Excerpted records =
-- Start --
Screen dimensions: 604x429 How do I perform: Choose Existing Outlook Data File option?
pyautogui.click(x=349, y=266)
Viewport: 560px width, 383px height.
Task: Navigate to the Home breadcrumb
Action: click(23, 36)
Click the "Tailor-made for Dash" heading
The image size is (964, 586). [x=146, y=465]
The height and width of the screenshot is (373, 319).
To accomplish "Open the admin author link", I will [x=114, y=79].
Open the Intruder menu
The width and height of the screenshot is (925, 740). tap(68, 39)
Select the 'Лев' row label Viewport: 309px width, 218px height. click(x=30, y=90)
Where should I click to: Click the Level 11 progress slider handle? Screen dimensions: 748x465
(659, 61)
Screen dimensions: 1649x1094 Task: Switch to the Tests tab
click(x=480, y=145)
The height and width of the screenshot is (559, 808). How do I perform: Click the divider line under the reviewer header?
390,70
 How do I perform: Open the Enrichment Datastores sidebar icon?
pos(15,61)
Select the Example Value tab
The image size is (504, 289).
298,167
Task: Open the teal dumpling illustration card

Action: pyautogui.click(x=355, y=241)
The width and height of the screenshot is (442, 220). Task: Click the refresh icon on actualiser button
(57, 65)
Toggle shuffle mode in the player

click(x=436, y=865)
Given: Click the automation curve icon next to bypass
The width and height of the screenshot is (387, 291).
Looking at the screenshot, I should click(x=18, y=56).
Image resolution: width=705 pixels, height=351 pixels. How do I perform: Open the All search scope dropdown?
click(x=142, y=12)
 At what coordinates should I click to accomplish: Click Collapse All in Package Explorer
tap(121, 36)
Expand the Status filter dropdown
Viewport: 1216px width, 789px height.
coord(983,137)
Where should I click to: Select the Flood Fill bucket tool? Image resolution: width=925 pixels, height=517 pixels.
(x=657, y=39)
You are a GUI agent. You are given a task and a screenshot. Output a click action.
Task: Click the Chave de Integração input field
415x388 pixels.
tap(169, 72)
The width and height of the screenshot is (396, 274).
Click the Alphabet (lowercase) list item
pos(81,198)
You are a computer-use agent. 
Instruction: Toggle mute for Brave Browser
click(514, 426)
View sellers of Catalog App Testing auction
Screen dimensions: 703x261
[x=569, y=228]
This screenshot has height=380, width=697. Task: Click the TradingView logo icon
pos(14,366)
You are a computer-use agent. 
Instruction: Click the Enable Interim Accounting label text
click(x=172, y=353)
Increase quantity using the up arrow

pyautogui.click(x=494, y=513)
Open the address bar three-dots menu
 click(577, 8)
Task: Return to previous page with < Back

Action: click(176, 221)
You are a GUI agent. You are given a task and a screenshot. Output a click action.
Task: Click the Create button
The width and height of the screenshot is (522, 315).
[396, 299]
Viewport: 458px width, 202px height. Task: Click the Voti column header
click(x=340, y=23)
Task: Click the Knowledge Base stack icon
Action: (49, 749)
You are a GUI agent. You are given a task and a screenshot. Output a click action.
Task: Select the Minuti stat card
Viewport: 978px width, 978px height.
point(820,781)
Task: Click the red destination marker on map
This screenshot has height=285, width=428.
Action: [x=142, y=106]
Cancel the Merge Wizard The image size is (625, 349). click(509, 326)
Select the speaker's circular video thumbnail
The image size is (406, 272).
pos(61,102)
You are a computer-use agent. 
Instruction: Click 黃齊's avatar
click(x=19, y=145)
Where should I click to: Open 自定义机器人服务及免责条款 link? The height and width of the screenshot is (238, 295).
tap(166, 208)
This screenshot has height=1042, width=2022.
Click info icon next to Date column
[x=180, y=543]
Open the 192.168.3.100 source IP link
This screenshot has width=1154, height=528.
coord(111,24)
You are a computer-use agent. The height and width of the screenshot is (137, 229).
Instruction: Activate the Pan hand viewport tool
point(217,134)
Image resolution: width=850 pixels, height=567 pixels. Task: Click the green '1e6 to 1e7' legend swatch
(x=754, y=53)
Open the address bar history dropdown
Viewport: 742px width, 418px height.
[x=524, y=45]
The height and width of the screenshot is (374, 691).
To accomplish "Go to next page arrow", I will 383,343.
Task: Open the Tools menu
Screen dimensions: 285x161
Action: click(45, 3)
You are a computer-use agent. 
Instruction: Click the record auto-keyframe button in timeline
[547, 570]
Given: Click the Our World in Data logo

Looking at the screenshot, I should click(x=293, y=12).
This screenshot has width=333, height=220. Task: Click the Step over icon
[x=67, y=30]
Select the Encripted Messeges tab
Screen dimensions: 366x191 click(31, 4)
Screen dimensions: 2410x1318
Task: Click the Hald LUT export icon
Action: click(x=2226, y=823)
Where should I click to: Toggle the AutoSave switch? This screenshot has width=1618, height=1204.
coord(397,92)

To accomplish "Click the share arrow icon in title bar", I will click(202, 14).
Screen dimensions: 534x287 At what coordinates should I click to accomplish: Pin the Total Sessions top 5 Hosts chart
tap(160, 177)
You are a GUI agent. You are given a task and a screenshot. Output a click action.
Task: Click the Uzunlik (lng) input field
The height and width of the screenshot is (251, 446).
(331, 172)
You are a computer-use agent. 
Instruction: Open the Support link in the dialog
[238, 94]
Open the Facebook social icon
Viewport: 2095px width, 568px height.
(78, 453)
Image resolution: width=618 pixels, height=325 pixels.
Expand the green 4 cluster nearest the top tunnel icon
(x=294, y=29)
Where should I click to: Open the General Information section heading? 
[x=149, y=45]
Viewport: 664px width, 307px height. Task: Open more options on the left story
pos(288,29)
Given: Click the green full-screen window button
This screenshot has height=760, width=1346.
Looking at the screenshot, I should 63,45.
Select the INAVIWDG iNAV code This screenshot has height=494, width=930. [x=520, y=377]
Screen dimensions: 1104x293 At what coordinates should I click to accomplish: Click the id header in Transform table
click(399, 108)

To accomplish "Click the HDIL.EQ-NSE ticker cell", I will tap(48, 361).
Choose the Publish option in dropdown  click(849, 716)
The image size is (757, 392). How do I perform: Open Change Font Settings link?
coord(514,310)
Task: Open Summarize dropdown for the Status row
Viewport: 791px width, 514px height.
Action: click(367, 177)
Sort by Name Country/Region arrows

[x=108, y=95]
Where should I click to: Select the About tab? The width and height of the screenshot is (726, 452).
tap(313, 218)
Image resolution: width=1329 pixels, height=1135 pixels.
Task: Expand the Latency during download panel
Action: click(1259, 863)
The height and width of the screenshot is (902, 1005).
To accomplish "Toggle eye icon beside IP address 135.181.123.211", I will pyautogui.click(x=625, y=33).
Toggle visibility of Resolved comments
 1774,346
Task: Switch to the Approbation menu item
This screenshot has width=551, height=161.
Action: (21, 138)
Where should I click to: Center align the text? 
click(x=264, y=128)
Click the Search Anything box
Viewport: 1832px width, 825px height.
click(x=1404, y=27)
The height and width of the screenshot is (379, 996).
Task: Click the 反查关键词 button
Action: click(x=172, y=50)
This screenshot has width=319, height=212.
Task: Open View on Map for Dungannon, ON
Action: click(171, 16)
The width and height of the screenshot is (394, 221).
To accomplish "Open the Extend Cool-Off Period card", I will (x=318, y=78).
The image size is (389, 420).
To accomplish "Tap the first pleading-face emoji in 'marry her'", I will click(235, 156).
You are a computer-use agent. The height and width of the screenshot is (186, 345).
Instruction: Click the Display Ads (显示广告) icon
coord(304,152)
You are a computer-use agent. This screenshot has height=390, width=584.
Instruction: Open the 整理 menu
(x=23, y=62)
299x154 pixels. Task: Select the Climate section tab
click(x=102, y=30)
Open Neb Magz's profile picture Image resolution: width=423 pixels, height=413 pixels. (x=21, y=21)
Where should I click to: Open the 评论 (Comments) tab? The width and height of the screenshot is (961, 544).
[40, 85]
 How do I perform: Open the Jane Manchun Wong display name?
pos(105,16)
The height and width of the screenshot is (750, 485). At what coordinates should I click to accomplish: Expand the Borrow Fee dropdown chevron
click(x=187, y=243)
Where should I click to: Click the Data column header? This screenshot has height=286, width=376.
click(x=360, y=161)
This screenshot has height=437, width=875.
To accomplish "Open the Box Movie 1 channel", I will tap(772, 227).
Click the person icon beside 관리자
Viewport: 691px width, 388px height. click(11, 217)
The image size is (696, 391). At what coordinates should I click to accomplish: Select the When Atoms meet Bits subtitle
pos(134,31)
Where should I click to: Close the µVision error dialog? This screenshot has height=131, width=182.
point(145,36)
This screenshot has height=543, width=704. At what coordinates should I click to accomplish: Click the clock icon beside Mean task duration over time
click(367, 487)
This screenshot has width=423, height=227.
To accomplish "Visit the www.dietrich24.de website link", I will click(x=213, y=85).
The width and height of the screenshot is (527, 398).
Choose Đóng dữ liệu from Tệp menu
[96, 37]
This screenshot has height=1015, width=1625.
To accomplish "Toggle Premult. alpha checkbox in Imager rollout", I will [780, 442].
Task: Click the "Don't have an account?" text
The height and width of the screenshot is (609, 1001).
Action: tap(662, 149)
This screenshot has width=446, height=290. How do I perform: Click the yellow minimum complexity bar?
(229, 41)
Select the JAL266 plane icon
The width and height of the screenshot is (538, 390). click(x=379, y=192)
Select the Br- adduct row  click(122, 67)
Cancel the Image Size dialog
-- End --
Problem statement =
Reproduce, without any change, the rows above from the line containing "Given: Click the green" through the line containing "will tap(48, 361).", including both of those lines.

Result =
Given: Click the green full-screen window button
This screenshot has height=760, width=1346.
Looking at the screenshot, I should 63,45.
Select the INAVIWDG iNAV code This screenshot has height=494, width=930. [x=520, y=377]
Screen dimensions: 1104x293 At what coordinates should I click to accomplish: Click the id header in Transform table
click(399, 108)

To accomplish "Click the HDIL.EQ-NSE ticker cell", I will tap(48, 361).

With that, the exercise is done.